What needs to be done:
Scan the records below. List lines holding "shopping".

Task input:
|---|
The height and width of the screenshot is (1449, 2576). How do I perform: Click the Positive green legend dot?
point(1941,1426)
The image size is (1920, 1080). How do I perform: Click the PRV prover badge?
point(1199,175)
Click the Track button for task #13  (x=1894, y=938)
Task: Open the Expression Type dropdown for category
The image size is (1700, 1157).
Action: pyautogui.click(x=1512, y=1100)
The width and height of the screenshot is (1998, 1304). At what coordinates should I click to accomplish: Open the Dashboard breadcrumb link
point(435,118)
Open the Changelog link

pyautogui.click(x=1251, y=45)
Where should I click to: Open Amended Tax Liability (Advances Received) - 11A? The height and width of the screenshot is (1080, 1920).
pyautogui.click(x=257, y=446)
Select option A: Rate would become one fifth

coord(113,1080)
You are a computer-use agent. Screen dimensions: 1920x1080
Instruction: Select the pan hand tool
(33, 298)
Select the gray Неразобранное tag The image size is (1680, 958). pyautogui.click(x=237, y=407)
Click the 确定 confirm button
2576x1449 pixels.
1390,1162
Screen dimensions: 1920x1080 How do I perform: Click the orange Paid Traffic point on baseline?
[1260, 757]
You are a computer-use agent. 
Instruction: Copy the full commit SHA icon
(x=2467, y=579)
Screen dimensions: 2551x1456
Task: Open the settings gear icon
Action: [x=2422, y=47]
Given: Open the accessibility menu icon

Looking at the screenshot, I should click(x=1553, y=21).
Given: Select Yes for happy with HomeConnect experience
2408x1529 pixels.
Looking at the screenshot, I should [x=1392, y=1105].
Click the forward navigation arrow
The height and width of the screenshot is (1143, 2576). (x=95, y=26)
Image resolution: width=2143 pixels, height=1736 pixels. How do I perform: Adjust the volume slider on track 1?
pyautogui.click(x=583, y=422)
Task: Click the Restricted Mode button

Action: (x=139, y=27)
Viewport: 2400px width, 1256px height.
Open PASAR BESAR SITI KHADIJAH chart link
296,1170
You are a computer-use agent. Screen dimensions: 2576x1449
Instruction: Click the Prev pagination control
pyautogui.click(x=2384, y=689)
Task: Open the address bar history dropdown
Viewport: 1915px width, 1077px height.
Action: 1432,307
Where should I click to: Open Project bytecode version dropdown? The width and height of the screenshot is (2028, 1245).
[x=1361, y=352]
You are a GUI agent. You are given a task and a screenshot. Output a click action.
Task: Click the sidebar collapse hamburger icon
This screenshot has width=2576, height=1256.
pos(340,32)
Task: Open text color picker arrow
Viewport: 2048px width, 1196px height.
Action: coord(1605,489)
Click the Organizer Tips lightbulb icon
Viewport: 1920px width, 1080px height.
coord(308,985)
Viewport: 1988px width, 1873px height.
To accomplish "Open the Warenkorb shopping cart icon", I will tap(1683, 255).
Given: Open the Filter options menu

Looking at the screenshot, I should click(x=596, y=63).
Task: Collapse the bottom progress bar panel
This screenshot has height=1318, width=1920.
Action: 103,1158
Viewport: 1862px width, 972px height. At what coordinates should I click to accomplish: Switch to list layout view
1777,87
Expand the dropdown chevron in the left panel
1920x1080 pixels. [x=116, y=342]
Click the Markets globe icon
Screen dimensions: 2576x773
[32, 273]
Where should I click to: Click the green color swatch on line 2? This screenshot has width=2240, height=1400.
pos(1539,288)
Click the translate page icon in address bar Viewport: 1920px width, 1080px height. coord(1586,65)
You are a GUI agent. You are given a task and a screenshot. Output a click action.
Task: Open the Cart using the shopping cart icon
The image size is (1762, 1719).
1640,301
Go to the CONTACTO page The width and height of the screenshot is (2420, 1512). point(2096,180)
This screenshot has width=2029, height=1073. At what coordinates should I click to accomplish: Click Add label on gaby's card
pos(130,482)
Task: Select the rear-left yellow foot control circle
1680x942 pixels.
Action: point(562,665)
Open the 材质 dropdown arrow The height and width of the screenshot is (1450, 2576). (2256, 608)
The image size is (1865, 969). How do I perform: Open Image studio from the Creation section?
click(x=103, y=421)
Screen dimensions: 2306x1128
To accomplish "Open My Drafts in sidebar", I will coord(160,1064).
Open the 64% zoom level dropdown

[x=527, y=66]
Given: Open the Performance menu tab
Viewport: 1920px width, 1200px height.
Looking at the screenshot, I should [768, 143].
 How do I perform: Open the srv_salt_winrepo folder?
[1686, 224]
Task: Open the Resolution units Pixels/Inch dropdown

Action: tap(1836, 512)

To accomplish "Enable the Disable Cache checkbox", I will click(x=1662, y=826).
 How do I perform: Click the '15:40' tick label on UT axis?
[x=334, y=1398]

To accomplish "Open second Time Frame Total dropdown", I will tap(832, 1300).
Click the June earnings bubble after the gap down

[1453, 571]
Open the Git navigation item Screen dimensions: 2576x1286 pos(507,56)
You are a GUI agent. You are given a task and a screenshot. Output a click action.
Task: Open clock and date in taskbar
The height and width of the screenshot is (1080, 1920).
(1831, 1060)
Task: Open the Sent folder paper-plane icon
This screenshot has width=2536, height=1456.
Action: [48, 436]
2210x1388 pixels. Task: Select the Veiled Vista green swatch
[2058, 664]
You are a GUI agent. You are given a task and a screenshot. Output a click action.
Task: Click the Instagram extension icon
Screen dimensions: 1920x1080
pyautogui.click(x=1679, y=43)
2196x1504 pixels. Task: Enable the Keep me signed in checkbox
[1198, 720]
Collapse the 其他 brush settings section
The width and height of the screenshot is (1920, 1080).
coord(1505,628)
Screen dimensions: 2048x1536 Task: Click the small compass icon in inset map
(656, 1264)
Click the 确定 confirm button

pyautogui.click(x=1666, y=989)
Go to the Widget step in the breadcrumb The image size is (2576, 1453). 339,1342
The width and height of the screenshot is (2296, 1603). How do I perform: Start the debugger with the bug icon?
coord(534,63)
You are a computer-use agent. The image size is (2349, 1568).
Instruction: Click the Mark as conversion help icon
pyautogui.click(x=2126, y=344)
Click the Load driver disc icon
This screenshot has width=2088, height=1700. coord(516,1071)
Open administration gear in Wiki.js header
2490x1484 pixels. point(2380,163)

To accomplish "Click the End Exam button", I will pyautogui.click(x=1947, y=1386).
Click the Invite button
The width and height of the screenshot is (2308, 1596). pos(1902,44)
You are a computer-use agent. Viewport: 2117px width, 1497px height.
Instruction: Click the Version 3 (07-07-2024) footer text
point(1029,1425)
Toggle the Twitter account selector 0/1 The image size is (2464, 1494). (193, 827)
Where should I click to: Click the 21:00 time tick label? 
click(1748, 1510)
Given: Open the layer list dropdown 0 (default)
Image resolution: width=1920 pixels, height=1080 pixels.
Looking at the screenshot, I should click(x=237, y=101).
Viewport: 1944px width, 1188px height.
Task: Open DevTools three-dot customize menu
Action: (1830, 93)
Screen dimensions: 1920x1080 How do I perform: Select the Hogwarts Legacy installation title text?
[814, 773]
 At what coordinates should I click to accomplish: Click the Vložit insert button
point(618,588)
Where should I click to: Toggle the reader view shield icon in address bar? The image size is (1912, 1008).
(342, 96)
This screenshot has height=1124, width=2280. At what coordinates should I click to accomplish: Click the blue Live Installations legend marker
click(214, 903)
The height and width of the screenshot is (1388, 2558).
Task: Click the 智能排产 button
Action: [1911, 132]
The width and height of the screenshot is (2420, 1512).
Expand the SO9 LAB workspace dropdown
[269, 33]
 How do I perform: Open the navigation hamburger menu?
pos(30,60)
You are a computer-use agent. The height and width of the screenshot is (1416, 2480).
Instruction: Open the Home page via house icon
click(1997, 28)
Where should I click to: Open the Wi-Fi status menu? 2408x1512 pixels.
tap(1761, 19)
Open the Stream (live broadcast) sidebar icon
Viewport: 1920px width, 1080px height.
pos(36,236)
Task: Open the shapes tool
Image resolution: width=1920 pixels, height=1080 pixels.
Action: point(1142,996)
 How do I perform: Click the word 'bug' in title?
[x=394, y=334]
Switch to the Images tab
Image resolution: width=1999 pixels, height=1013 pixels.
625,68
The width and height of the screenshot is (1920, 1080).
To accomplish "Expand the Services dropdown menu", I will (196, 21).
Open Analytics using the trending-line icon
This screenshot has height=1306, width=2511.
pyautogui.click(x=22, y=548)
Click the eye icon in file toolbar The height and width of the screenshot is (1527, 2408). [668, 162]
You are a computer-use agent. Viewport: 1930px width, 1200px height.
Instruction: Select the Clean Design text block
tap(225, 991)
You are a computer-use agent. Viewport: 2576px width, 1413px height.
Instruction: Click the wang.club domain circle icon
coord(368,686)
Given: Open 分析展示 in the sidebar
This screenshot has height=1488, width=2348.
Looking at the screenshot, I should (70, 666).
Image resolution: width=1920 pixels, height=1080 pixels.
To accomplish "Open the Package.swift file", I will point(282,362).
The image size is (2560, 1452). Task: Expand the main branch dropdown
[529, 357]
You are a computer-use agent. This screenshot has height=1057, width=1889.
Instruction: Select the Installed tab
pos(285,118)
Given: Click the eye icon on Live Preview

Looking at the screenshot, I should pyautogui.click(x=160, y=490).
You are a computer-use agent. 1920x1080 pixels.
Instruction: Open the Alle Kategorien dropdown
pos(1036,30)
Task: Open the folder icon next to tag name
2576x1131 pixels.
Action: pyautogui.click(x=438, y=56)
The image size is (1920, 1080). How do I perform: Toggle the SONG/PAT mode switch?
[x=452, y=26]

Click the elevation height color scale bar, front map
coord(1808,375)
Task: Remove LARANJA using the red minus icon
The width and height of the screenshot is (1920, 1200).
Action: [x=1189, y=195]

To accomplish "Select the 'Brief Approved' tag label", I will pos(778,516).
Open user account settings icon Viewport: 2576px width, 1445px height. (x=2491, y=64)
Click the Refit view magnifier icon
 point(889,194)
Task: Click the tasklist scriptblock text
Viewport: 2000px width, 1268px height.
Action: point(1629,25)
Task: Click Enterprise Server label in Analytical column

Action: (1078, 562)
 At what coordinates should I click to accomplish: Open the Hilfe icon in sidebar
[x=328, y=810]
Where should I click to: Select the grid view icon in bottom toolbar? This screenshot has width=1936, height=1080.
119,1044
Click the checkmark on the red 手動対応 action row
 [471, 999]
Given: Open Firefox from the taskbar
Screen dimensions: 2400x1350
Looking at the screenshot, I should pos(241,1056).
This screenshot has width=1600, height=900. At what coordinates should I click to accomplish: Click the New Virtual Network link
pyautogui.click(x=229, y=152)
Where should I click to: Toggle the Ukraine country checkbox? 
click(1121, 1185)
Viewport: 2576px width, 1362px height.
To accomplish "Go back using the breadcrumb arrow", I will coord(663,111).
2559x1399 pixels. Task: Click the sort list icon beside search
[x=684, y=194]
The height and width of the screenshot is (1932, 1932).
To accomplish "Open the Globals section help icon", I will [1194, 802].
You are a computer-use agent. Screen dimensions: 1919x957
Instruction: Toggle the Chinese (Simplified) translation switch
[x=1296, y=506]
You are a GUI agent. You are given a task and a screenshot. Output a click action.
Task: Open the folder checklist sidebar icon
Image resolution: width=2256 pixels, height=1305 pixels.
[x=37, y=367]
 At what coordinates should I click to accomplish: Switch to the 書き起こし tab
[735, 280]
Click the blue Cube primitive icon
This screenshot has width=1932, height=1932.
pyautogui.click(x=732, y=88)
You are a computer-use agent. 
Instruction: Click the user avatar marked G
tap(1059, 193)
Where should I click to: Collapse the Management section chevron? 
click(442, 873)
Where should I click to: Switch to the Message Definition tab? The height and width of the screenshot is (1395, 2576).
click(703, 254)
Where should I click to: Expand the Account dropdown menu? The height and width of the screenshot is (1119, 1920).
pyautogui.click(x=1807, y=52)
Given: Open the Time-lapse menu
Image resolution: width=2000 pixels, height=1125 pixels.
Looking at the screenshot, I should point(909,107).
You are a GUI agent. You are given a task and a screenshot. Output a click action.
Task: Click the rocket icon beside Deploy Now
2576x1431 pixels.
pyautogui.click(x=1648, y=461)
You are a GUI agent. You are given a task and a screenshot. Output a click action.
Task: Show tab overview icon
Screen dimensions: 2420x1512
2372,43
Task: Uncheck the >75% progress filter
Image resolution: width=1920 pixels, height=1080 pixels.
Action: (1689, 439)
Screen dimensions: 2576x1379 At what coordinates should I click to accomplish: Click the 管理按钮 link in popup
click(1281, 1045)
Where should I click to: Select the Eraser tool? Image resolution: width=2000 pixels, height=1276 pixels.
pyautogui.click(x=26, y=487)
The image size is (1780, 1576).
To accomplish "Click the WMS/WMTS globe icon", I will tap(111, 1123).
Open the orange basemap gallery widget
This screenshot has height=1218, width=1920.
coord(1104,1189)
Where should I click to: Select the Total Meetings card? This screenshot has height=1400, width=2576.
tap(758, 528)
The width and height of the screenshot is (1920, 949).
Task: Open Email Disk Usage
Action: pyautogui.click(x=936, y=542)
|---|
Worked solution:
To accomplish "Open the Warenkorb shopping cart icon", I will tap(1683, 255).
Task: Open the Cart using the shopping cart icon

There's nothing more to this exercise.